**Exercise objective**: Take every line of the material and reproduce it exactly.

-*-*-

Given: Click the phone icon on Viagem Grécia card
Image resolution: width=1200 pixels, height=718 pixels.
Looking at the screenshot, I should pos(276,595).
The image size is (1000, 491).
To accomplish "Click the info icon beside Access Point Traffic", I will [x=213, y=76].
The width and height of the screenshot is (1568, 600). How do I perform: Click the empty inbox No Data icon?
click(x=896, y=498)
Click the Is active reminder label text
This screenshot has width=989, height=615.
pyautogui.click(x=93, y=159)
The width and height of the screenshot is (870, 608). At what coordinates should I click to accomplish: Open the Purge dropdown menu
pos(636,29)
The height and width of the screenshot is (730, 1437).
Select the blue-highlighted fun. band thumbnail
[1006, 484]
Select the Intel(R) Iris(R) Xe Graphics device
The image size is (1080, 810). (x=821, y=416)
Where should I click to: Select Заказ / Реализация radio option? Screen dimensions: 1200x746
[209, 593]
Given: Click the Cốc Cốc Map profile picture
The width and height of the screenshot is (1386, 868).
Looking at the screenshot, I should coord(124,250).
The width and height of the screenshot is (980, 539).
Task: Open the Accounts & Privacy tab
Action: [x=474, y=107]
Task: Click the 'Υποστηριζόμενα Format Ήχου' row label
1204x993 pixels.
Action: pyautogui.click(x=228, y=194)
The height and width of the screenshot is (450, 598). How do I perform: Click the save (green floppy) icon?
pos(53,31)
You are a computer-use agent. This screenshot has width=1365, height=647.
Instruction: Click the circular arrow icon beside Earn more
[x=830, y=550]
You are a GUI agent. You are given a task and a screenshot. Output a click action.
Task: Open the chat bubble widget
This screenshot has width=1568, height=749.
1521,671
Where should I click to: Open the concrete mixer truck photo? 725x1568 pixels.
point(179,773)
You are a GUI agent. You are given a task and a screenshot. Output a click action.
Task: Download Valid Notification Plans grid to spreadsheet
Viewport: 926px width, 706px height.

-*-*-

**Answer section**:
Given: Click the phone icon on Viagem Grécia card
Image resolution: width=1200 pixels, height=718 pixels.
Looking at the screenshot, I should pos(276,595).
The image size is (1000, 491).
To accomplish "Click the info icon beside Access Point Traffic", I will [x=213, y=76].
The width and height of the screenshot is (1568, 600). How do I perform: Click the empty inbox No Data icon?
click(x=896, y=498)
Click the Is active reminder label text
This screenshot has width=989, height=615.
pyautogui.click(x=93, y=159)
The width and height of the screenshot is (870, 608). At what coordinates should I click to accomplish: Open the Purge dropdown menu
pos(636,29)
The height and width of the screenshot is (730, 1437).
Select the blue-highlighted fun. band thumbnail
[1006, 484]
Select the Intel(R) Iris(R) Xe Graphics device
The image size is (1080, 810). (x=821, y=416)
Where should I click to: Select Заказ / Реализация radio option? Screen dimensions: 1200x746
[209, 593]
Given: Click the Cốc Cốc Map profile picture
The width and height of the screenshot is (1386, 868).
Looking at the screenshot, I should coord(124,250).
The width and height of the screenshot is (980, 539).
Task: Open the Accounts & Privacy tab
Action: [x=474, y=107]
Task: Click the 'Υποστηριζόμενα Format Ήχου' row label
1204x993 pixels.
Action: pyautogui.click(x=228, y=194)
The height and width of the screenshot is (450, 598). How do I perform: Click the save (green floppy) icon?
pos(53,31)
You are a computer-use agent. This screenshot has width=1365, height=647.
Instruction: Click the circular arrow icon beside Earn more
[x=830, y=550]
You are a GUI agent. You are given a task and a screenshot. Output a click action.
Task: Open the chat bubble widget
This screenshot has width=1568, height=749.
1521,671
Where should I click to: Open the concrete mixer truck photo? 725x1568 pixels.
point(179,773)
You are a GUI agent. You are given a task and a screenshot. Output a click action.
Task: Download Valid Notification Plans grid to spreadsheet
Viewport: 926px width, 706px height.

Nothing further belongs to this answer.